# BIOMQM Question Answering Pipeline

This notebook runs the QA pipeline for BIOMQM dataset.

**Steps:**
1. **QA Source** - Generate answers for 489 unique source sentences (run FIRST)
2. **QA BT** - Generate answers for each language's backtranslations (can run in PARALLEL)
3. **Mapping** - Combine source and bt answers into 5216 complete rows
4. **Evaluation** - Calculate metrics per language and severity

**Languages:** de, es, fr, ru, zh-CN

**Compatible with:** Google Colab & Kaggle

## 0. Environment Setup

In [None]:
import os
import sys
import subprocess

IN_COLAB = 'google.colab' in sys.modules
IN_KAGGLE = 'KAGGLE_KERNEL_RUN_TYPE' in os.environ

print(f'Running on: {"Colab" if IN_COLAB else "Kaggle" if IN_KAGGLE else "Local"}')

if IN_COLAB:
    from google.colab import drive
    drive.mount('/content/drive')
    
    DRIVE_CACHE_DIR = '/content/drive/MyDrive/AskQE_Models_Cache'
    os.makedirs(DRIVE_CACHE_DIR, exist_ok=True)
    
    os.environ['HF_HOME'] = DRIVE_CACHE_DIR
    os.environ['TRANSFORMERS_CACHE'] = os.path.join(DRIVE_CACHE_DIR, 'transformers')
    os.environ['SENTENCE_TRANSFORMERS_HOME'] = os.path.join(DRIVE_CACHE_DIR, 'sentence_transformers')
    
    print(f'Model cache directory: {DRIVE_CACHE_DIR}')
else:
    print('Not running in Colab - using default cache directories')

In [None]:
subprocess.run([sys.executable, '-m', 'pip', 'install', '-q', 
                'transformers', 'torch', 'accelerate', 'nltk', 
                'sentence-transformers', 'sacrebleu', 'textstat'], check=True)
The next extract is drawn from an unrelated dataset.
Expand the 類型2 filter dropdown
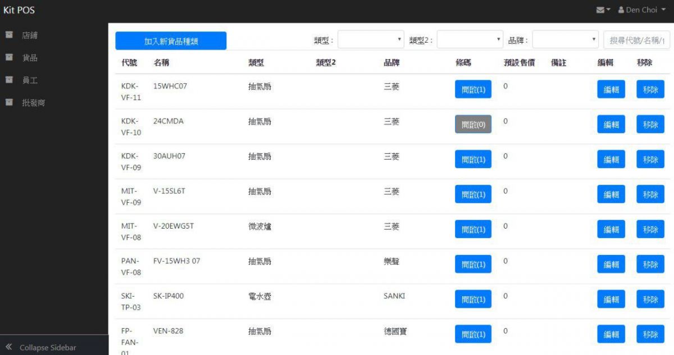The width and height of the screenshot is (674, 355). tap(470, 40)
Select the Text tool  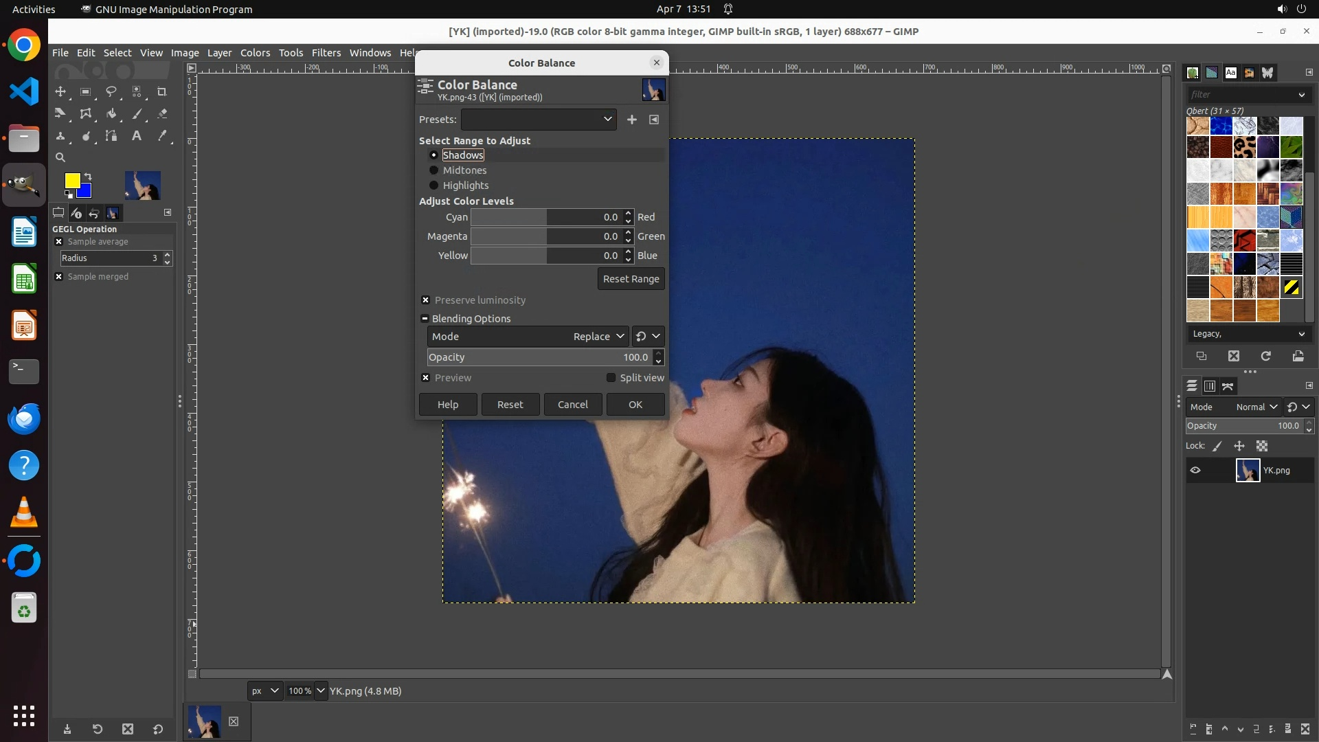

REPO_URL = 'https://github.com/FedeBaldi-28/askqe-weighted-extension.git'

if IN_COLAB:
    PROJECT_ROOT = '/content/askqe'
elif IN_KAGGLE:
    PROJECT_ROOT = '/kaggle/working/askqe'
else:
    PROJECT_ROOT = os.getcwd()

if not os.path.exists(PROJECT_ROOT):
    subprocess.run(['git', 'clone', REPO_URL, PROJECT_ROOT], check=True)
    print(f'Repository cloned to: {PROJECT_ROOT}')
else:
    print(f'Repository already exists at: {PROJECT_ROOT}')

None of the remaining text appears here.